* Gestellte Aufgabe A *
Überführe die Zeilen der Datensätze von der Zeile mit „At what coordinates“ bis einschließlich zum Ende der Datensätze in eine JSON-Liste von Zeichenketten, eine pro Zeile und ohne Leerzeilen. Die Bilder gehören nicht in die Antwort.

* Ausgewählter Textauszug *

■ ■ ■ ■ ■ ■ ■

Nicht nur bekannte Prachtbauten, auch bemerkenswerte Fabriken und andere Gewerbeanlagen haben das Erscheinungsbild Münchens geprägt. Eine Ausstellung zeigt sehenswerte Beispiele der Industriearchitektur - von denen viele leider verschwunden sind.

Von Alfred Dürr

Prunkvolle Residenzstadt und beeindruckende Industriemetropole: Es sind in erster Linie die Monumentalbauten wie die Residenz, das Maximilianeum, die Frauenkirche oder die Bauwerke an den Prachtmeilen Maximilianstraße und Ludwigstraße, die das besondere Erscheinungsbild und den architektonischen Charakter Münchens geprägt haben. Dass die Stadt allerdings auch eine Geschichte als bedeutender Standort von Fabriken und anderen bemerkenswerten Gewerbeanlagen hat, rückt nicht so oft ins Bewusstsein.

■ ■ ■ ■ ■ ■ ■

* Auflistung der Datensätze *

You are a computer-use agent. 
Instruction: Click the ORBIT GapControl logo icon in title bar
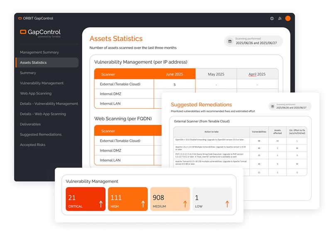tap(20, 18)
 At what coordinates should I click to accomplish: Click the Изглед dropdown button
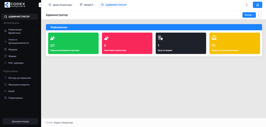click(x=249, y=15)
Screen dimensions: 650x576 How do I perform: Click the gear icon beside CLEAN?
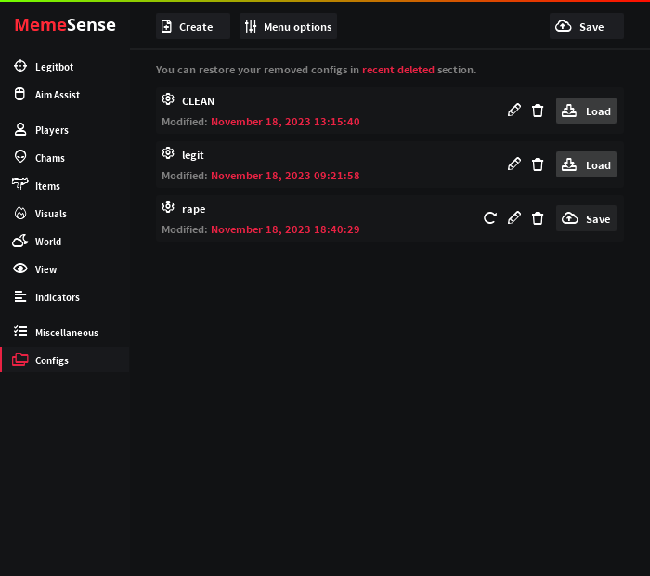168,99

■ ■ ■ ■ ■ ■ ■

* Gestellte Aufgabe B *
Schreibe aus dem Text über Münchens Industriearchitektur die Stelle von „Prunkvolle Residenzstadt und“ bis einschließlich „so oft ins Bewusstsein.“ wortgetreu ab.

* Fertige Antwort A *
[
  " At what coordinates should I click to accomplish: Click the Изглед dropdown button",
  "click(x=249, y=15)",
  "Screen dimensions: 650x576 How do I perform: Click the gear icon beside CLEAN?",
  "168,99"
]

* Fertige Antwort B *
Prunkvolle Residenzstadt und beeindruckende Industriemetropole: Es sind in erster Linie die Monumentalbauten wie die Residenz, das Maximilianeum, die Frauenkirche oder die Bauwerke an den Prachtmeilen Maximilianstraße und Ludwigstraße, die das besondere Erscheinungsbild und den architektonischen Charakter Münchens geprägt haben. Dass die Stadt allerdings auch eine Geschichte als bedeutender Standort von Fabriken und anderen bemerkenswerten Gewerbeanlagen hat, rückt nicht so oft ins Bewusstsein.